◆ **REQUIRED ACTION**
Where in the records does the word "accomplish" appear? Copy each line that holds it.

***** SUPPLIED RECORDS

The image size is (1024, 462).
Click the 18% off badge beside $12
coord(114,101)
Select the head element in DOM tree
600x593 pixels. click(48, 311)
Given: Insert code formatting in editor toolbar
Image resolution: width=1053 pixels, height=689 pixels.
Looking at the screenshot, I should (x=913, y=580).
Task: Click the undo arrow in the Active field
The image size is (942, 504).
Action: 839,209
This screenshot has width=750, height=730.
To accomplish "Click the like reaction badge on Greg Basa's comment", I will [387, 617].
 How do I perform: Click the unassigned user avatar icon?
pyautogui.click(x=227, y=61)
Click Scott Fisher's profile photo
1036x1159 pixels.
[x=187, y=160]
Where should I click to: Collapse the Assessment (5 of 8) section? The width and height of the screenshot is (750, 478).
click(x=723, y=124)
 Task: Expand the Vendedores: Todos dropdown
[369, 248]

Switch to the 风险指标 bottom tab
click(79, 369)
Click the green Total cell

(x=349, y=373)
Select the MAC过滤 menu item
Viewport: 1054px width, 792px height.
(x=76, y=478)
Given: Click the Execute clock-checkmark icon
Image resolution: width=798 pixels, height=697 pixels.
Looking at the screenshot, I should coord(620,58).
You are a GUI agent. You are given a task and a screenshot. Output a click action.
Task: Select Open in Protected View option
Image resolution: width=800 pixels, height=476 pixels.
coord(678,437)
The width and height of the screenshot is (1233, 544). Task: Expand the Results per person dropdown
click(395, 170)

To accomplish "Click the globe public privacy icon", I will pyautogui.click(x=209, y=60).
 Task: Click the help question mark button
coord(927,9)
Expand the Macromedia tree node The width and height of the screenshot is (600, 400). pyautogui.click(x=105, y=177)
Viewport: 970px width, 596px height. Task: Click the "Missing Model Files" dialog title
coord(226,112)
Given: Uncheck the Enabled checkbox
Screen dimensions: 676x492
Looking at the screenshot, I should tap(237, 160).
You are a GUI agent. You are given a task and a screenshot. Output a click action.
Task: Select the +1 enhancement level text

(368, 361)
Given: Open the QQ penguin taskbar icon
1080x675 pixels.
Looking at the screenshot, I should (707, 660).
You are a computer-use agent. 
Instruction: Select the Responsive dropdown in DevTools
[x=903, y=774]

**********

◆ **TASK RESULT**
To accomplish "Click the like reaction badge on Greg Basa's comment", I will [387, 617].
To accomplish "Click the globe public privacy icon", I will pyautogui.click(x=209, y=60).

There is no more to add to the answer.